Sitting at a rudimentary food stall in Srakar Neak village in Kampot province on
December 28, Sem Nell rolled up his shirtsleeve to reveal a skinny arm with protruding
veins.
A makeshift hut in Ta Ken Commune, Koh Sla.
Next to the 43 year-old rice farmer stood one of his six children, his belly swollen
with malnourishment and clad in a ragged red sweatshirt.
"We have bones like sticks," said Sem Nell, as half-bald chickens pecked
for food in the dirt.
Nell's family currently has enough rice to eat twice each day. But in March, like
many families in the isolated 200,000-hectare region of the former Khmer Rouge stronghold
known as Koh Sla, their rice will run out.
When that happens, Nell, who arrived here in May 2002, will work as a laborer cutting
trees and making charcoal, though he is suffering from malaria. His capacity for
manual work is limited and he only expects to make 2,000 riel each day. To ensure
his family's survival, he plans to supplement their diets with snails.
Koh Sla, a region in Chhouk district, Kampot province, was one of the last areas
controlled by the Khmer Rouge. When the rebels finally defected in 1997 following
negotiations with the government, many stayed on.
Since the defections, families from elsewhere have flocked to the region attracted
by its fertile land. But endemic malaria and the region's tough terrain have made
it impossible for much of the population to find enough to eat for more than a few
months each year.
In the past, outside private investment in Koh Sla has consisted of little more than
logging and growing cannabis, said Linda McKinney, an adviser to a new NGO Foundation
to Help the Poor who has worked in Kampot for 12 years. The region's Khmer Rouge
stigma is a big deterrent for government support, she said.
"All you have to do is say 'former Khmer Rouge area' and they won't go near
it," she said. "What is going to change lives is not having to worry about
food shortages tomorrow,"
One initiative to help the community was launched on December 22 by UNESCO. It aims
to prevent conflict in Koh Sla through education by improving literacy, teaching
conflict resolution and developing agricultural and business skills, according to
a press statement.
"We are very concerned about immediate aid, mosquito nets and all of that, but
our project is only about education," said Sambo Tey, a UNESCO program officer.
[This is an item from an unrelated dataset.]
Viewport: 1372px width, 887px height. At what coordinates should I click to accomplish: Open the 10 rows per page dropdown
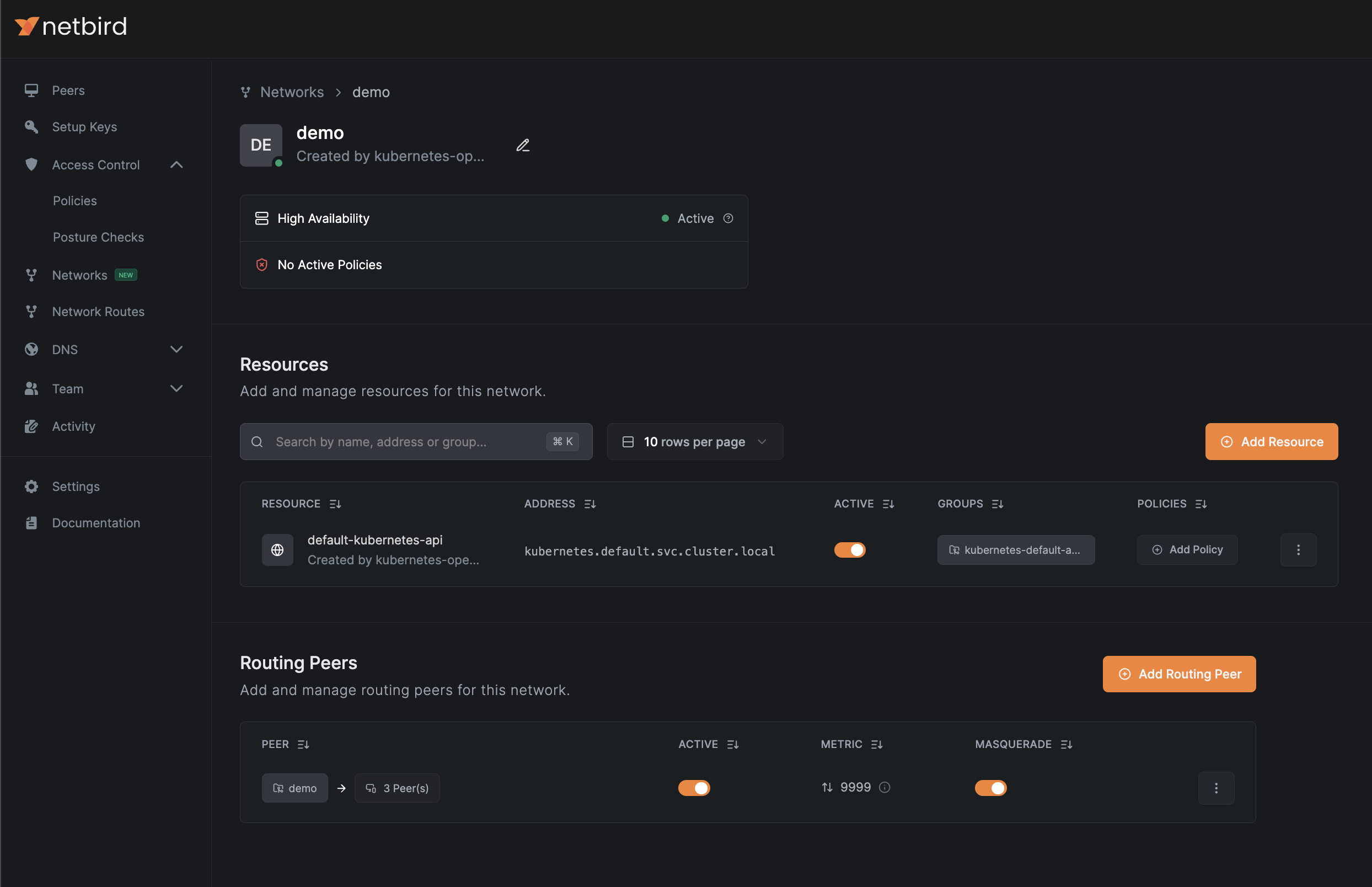[694, 442]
But many people living in Koh Sla said that their immediate needs were for food,
medicine, mosquito nets, clean water and roads.
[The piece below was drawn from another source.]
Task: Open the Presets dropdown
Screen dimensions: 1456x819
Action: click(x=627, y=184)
Some families in Ta Ken commune, which has a population of 10,000, have only enough
rice for one month each year, said Tum Poung, Ta Ken commune chief and a former Khmer
Rouge member.
"That includes families [with] widows, cripples and elderly," he said,
leaning across a trestle table in his wooden office. "There has not been enough
rice here for a long time."
Food availability in the commune has deteriorated since the defections to the government
in 1997, said Tum Poung."When they defected to the government they had their
hands [freed]æ no food supply, no knives," he said.
He claims the government tries to help but it is not enough.
Once the rice runs out in March for about half the population, Poung said they will
eat poisonous vegetables from the jungle which have to be soaked in water for a week
before they are safe to eat. He said if people had enough to eat, the commune would
be able to develop and sustain itself.
"If we have food, the people can build the road," he said.
There is also a major shortage of water in the commune. There are only 14 wells for
the 10,000 people in Ta Ken's 12 villages, said the commune chief.
A new 5 km road would enable the local population to trade at the local market, and
begin to become self sufficient, he said. He also appealed for cows, medicine and
mosquito nets.
There are also simmering tensions evident between the newer arrivals and established
former residents, most of who belonged to the Khmer Rogue.
Long Pen, the chief of nearby Prapeang Plang commune and former Khmer Rouge leader
in the Phnom Voar region, said the new arrivals in Koh Sla are most susceptible to
hunger. He said they are more interested in gambling than in providing food for their
families, "They don't clear land and they try to play games," said Pen.
But Im Ate, a 36 year-old farmer who arrived in Srakar Neak village in 1999, told
a different story. She said her husband died of malnutrition in 1999 and she has
lost three of her children to malaria. She claims former Khmer Rouge have plenty
of land to plant rice as they have been there longer.
"But for the people who have just arrived, they do not have enough land to grow
rice," she said. When she does not have enough to eat, she has to borrow money
from former members of the Khmer Rouge at a high interest rate.
However, aid groups have offered some limited support in the past.
In the last two years, the World Food Programme provided 14 metric tons of food aid
to Ta Ken commune, said Rebecca Hansen, country director for the organization.
"I can't say [it is] sufficient," she said. "We know that with the
resources in Cambodia we can not help everybody." She could not say whether
the food aid would increase.
Tum Poung was not optimistic that more food assistance would arrive in the foreseeable
future.
"It is getting worse each year," he said.